A new approach to vetting the application of the law
In the same spirit of decentralisation, the Commission will lay down the framework for a new approach to the way it exercises its responsibility for checking on the application of Community law. This approach will be based on the premise that the Commission's resources are inevitably limited, and will be even more limited in a Community with something like 470 million people. More attention will have to be given to the at times unacceptable delays in implementing national application measures.
The Community method: a basis for building the Union
Changing what is amenable to change, without necessarily awaiting a reform of the Treaties; and in doing so, safeguarding the conditions for legal certainty; clarifying ways in which the Treaties can be deepened, and thus facilitating reform of the Treaties: this is the basic element which has emerged from the concept of European governance.
The first thing is that this approach can underpin the way the three institutions operate -Parliament, the Council and the Commission - and improve the way they work together. The Commission, with its internal reform supplemented by the White Paper on governance; the European Parliament, with the Corbett report which affects all its rules of procedure; and the Council of Ministers, with the proposals put forward by its Secretary General, have all committed themselves to this approach. The point now is to pursue and deepen these reforms.
The real significance of this approach, though, lies in the remit of the European Convention itself, which is to lay down the constitutional foundations of the European Union, in line with the message which the Commission spelt out in its "project for the European Union".

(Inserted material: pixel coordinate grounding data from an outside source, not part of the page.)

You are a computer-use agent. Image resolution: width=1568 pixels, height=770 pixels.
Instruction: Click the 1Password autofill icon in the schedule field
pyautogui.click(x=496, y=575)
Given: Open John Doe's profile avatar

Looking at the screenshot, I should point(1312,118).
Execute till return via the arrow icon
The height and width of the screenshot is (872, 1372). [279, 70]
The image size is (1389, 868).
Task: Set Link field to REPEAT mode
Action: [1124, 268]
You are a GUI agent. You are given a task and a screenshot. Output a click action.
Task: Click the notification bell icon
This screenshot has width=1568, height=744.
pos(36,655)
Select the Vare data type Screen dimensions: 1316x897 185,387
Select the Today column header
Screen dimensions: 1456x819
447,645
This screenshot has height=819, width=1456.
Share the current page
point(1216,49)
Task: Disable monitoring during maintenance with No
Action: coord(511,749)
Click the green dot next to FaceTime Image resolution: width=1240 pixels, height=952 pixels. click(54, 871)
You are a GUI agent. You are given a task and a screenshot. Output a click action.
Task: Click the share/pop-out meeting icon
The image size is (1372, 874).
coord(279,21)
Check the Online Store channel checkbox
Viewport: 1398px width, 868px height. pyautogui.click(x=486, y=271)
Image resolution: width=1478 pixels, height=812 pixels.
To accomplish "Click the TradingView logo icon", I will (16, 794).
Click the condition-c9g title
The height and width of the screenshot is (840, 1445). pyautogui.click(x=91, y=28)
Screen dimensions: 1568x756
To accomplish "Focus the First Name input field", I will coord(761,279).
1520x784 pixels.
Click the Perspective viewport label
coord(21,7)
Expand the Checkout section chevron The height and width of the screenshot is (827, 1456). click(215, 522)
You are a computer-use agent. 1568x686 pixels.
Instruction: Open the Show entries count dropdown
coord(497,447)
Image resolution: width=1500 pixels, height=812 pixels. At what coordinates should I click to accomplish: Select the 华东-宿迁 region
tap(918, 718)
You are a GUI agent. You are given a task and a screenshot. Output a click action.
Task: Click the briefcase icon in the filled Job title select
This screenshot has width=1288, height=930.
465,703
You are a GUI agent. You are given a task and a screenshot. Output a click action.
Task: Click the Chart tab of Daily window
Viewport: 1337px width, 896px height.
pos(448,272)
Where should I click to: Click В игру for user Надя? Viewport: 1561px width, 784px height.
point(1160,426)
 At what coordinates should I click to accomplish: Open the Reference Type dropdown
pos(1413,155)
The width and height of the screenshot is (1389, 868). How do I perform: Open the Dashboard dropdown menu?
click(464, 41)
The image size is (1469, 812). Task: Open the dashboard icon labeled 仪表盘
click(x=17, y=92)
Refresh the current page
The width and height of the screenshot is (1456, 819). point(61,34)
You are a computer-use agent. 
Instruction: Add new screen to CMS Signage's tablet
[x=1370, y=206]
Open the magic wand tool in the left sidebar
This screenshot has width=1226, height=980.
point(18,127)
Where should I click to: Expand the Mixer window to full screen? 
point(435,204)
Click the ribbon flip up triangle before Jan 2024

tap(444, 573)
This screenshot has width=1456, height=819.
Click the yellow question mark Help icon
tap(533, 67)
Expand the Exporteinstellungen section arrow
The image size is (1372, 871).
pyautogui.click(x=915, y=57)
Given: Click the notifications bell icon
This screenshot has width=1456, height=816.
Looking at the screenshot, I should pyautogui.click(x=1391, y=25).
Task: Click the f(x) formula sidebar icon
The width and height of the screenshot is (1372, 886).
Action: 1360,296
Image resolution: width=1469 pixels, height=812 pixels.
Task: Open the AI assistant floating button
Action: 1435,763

Viewed as a quiet revolution in terms of the way we act, European governance illustrates the potential and flexibility of the Community method, the very basis of the European Union. As the cornerstone of this method, the Commission's right of initiative is the indispensable counterpart to majority voting in the Council, in as much as the Commission's right of initiative guarantees vital minority interests when it comes to defining the general interest. In tomorrow's world, this balanced view of the general interest will be even more important with a view to ensuring its autonomy, and that is the very point of the action plan for better lawmaking.
Similarly, the complementarity between the institutions, which is at the very heart of the unique Community system, will mean having to consolidate this refocusing effort, as prompted by the governance reforms, and for reasons of accountability, proportionality, transparency and legal certainty. And finally, with the move towards more rationalised consultations, the systematic and a priori consideration of the impacts the proposed legislation will have, we are touching on the vital question of the intensity of Community action, lying at the very heart of the balance between effectiveness and the preservation of diversities which should, according to the Laeken declaration, help to clarify the way powers are exercised between the EU and its Member States.